Lizards, creatures, worms, grubs, flukes, tubes, crawlers, toads, and sticks are all great lures and have their place in our sport and in our tackle boxes. They come in every conceivable color, size, and resemble most swimming, crawling and flying creature a fish could imagine eating. In addition, their texture and action make them irresistible to fish.

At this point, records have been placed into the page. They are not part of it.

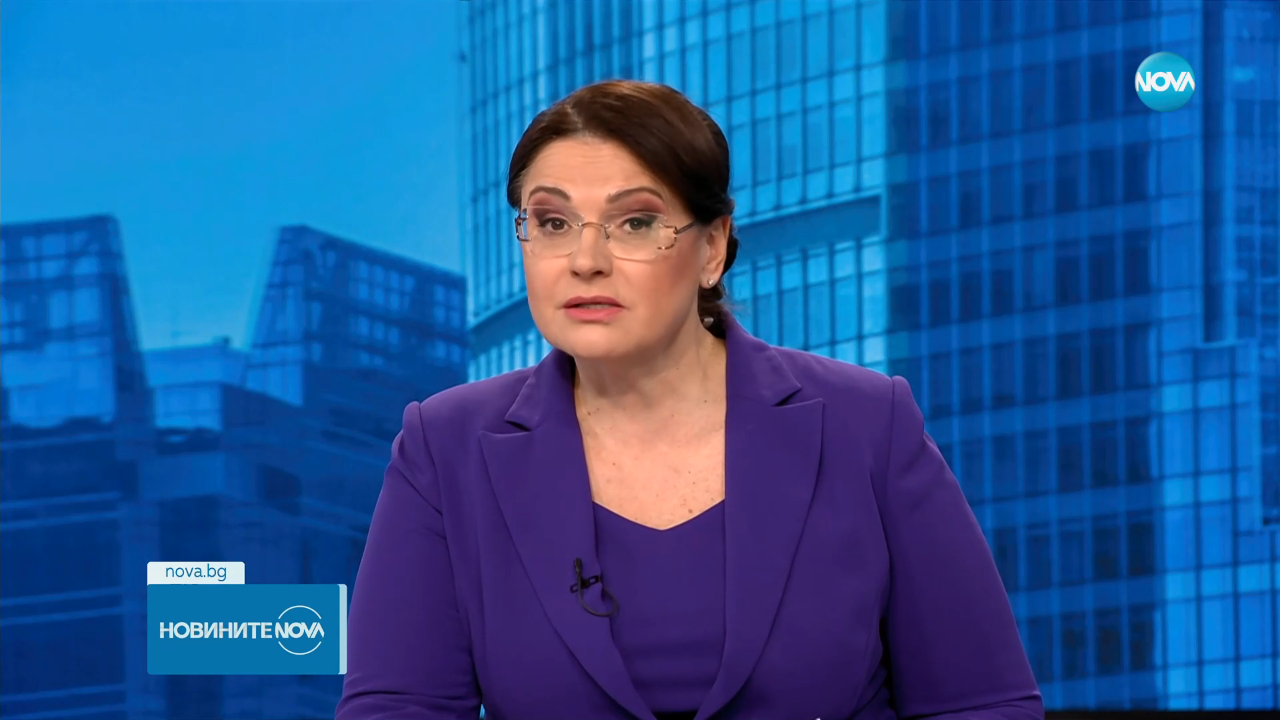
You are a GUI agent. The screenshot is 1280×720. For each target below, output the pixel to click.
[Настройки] (1241, 35)
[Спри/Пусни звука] (75, 694)
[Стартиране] (33, 694)
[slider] (140, 666)
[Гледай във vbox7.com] (1243, 694)
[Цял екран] (1201, 694)
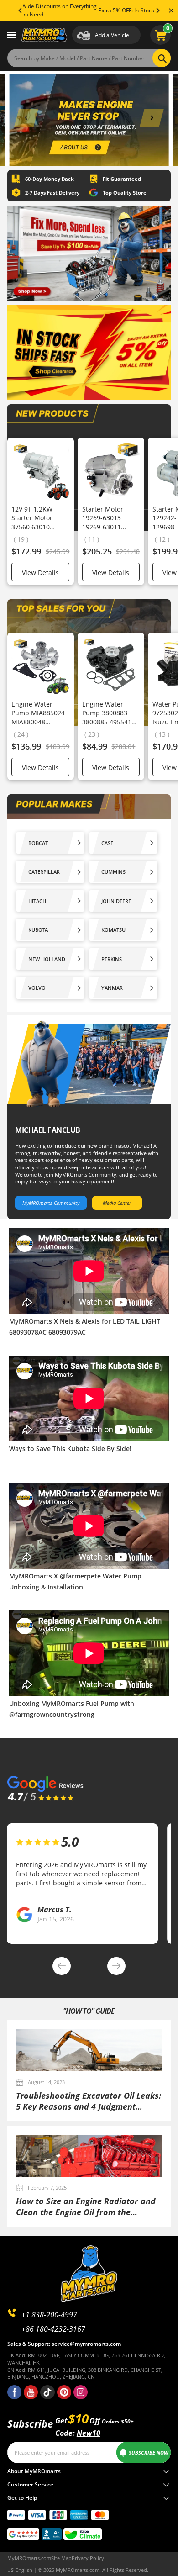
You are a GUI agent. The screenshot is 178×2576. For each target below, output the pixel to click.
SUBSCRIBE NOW (148, 2452)
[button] (26, 118)
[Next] (157, 10)
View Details (40, 572)
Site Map (61, 2558)
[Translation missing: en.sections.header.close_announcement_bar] (171, 10)
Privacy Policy (88, 2558)
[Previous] (20, 10)
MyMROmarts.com (29, 2558)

Soft plastic baits are relatively inexpensive and can withstand repetitive use.

 

How can something this good be “harmful”? Well, it’s like most anything that, if abused, it can be detrimental. In the case of soft plastic baits, it’s potentially harmful to fish if these types of baits are improperly discarded.

 

In the act of changing to different soft plastic bait, or when worn bait is replaced, it’s easy to just pitch the old bait, or pieces of it, into the water. This seemingly innocent action has significant consequences.

 

When thrown overboard, soft plastic baits are consumed by fish. Not so surprising, this is how they are caught. The difference is, when there is a hook involved, the bait and hook are removed after the fish is landed. When discarded into the water, soft plastic baits are totally consumed by fish, and, according to an experiment conducted at Unity College “…fish retained the lures in their stomachs for 13 weeks without regurgitating them,” according to Dr. Danner. “They also began to act anorexic and lost weight within 90 days of eating a soft plastic lure.” A report on the project was published in the Northern American Journal of Fisheries Management. It is available at afs.allenpress.com/perlserv/

 

Without regard to the chemical toxicity of ingested soft plastics, the fact that these lures are occupying space in a fish’s stomach limits the amount of space available for natural food. There is a lot of veterinary medical evidence that foreign bodies in the digestive tract cause ulcers, weight loss and anorexia.

In the last 20 years, food mimics made of soft plastic have begun to compete with these nutritious natural forage items. The effects of soft plastic lure pollution on freshwater ecosystems are not well understood yet, but it is unlikely that eating soft plastic lures will be found to be a good thing.

“The wide assortment of soft plastic fishing lures is staggering,” Dr. Danner said. “Soft plastic lures come in every color, a myriad of sizes, and resembling every swimming, crawling and flying creature a fish could imagine eating. Large fish searching the waters are bound to come upon brightly colored soft plastic lures lost or discarded by anglers and consume these imitators of natural food items.”

There are estimates that as much as 20 million pounds of soft plastic are being lost in freshwater lakes and streams annually in the U.S. The average life expectancy for these soft plastic lures is more than 200 years.

Lastly, discarding soft plastic baits in the water is plain and simple littering.

SO WHAT’LL WE DO ABOUT IT?

We need to continue our vigilance and maintain our high standards of sportsmanship and conservation. These are the principles upon which the sport of fishing was founded.

Each of us should:

  • Look into using biodegradable baits.
  • Use a trash receptacle also for worn, or used soft plastic baits.
  • Properly dispose of used or remnants of fishing line and other potentially harmful items that would be detrimental to our fish and to the waters we share.